Le coup d'envoi du Mondial 2026 approche, et avec lui une effervescence particulière au Mexique, pays hôte du tournoi aux côtés des États-Unis. Le 11 juin, la sélection mexicaine disputera le match d'ouverture dans l'enceinte mythique du stade Azteca, à Mexico. Ce rendez-vous sportif intervient dans un pays où le football, bien plus qu'un simple divertissement, s'apparente à une véritable religion populaire.

Un palais modeste, une ferveur immense

Sur le plan sportif, le parcours de l'équipe nationale mexicaine ne brille pas par une accumulation de trophées. Sa meilleure performance en Coupe du monde reste une place en quarts de finale, atteinte à deux reprises, en 1970 et en 1986. Ces deux éditions se sont d'ailleurs déroulées sur le sol mexicain. Malgré cette absence de consécration ultime, l'attachement des Mexicains à leur sélection est sans faille.

Cette passion se vit au quotidien dans chaque foyer et dans chaque localité du pays, des grandes agglomérations aux hameaux les plus isolés. Le football y est une pratique et un spectacle qui rassemble toutes les générations et toutes les couches sociales. La ferveur populaire compense largement un palmarès que certains jugeraient modeste.

Le stade Azteca, temple du football mondial

Le stade Azteca de Mexico incarne cette ferveur. Véritable monument du sport mondial, il a été le théâtre de quelques-uns des plus grands moments de l'histoire de la Coupe du monde. En 1970, Pelé y a conduit le Brésil vers son troisième titre. Seize ans plus tard, en 1986, Diego Maradona y a inscrit son nom dans la légende en offrant le titre à l'Argentine, avec notamment son célèbre but de la « Main de Dieu ».
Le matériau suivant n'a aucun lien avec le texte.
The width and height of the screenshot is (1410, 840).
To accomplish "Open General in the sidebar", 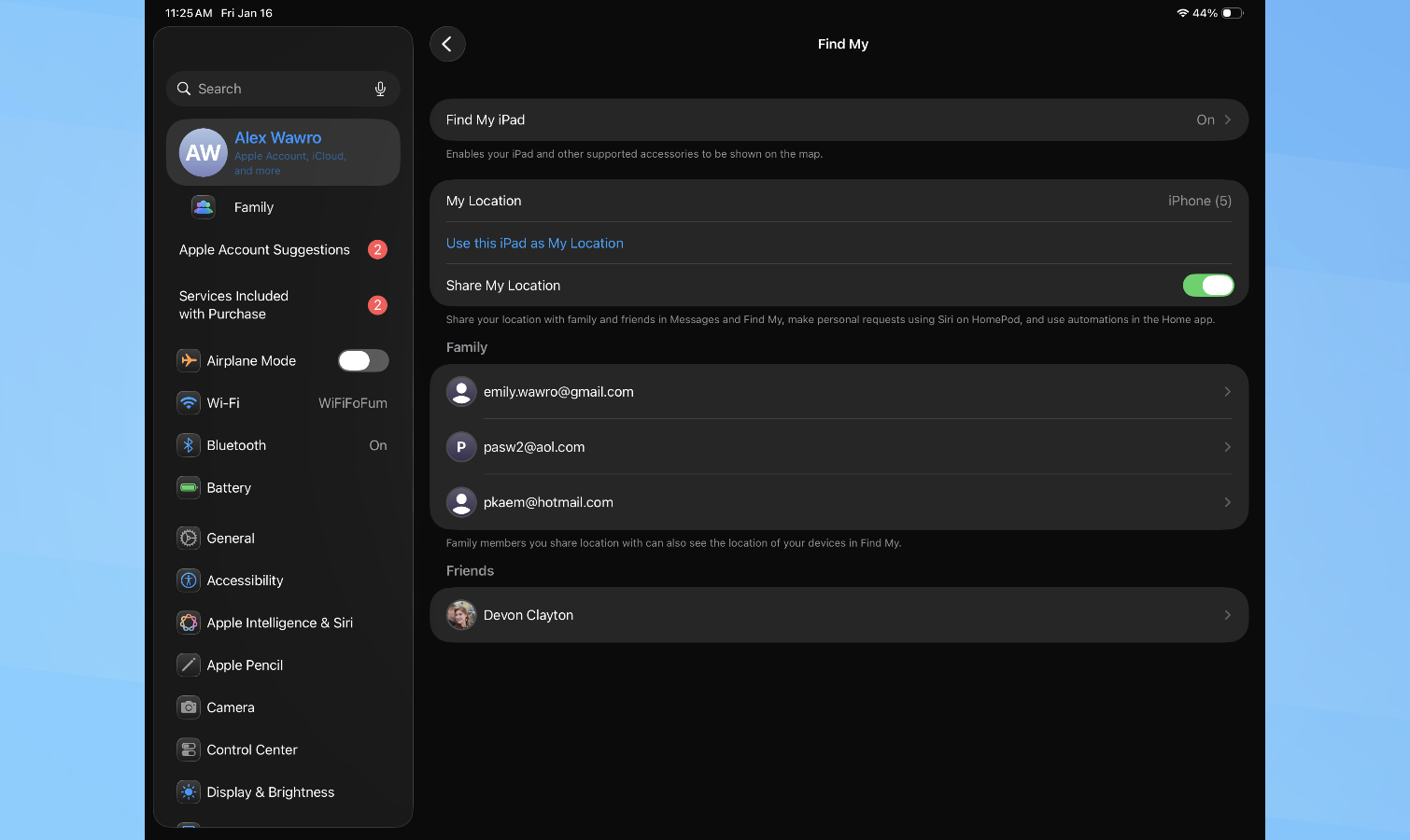I will [231, 539].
Pour le Mexique, recevoir à nouveau un Mondial près de quarante ans après le dernier précédent est un motif de fierté et un formidable catalyseur de cette passion nationale. Le match d'ouverture au stade Azteca sera ainsi chargé d'histoire et d'émotion pour tout un peuple.

Un tournoi à trois, une vitrine pour le pays

La Coupe du monde 2026, organisée conjointement par le Mexique, les États-Unis et le Canada, offre au football mexicain une vitrine exceptionnelle. Si la sélection nationale espère franchir un cap et dépasser ce stade des quarts de finale qui semblent être un plafond de verre, l'essentiel pour les supporters réside ailleurs. Il est dans la communion, dans le partage et dans l'expression d'une identité collective autour du maillot vert, blanc et rouge.

La dimension religieuse du football au Mexique se vérifie dans la ferveur des supporters, leur loyauté indéfectible et la place centrale que le sport occupe dans la vie sociale. Les rues se parent des couleurs nationales, les conversations s'animent autour des pronostics et les souvenirs des épopées passées – même si elles n'ont jamais été couronnées du titre suprême – se transmettent de génération en génération.

Alors que les projecteurs du monde entier se tournent vers l'Amérique du Nord pour ce Mondial 2026, le Mexique entend démontrer que la ferveur populaire peut être un atout aussi puissant que les exploits sur le terrain. Le stade Azteca, symbole d'une passion qui unit un pays tout entier, sera le premier témoin de cette nouvelle aventure.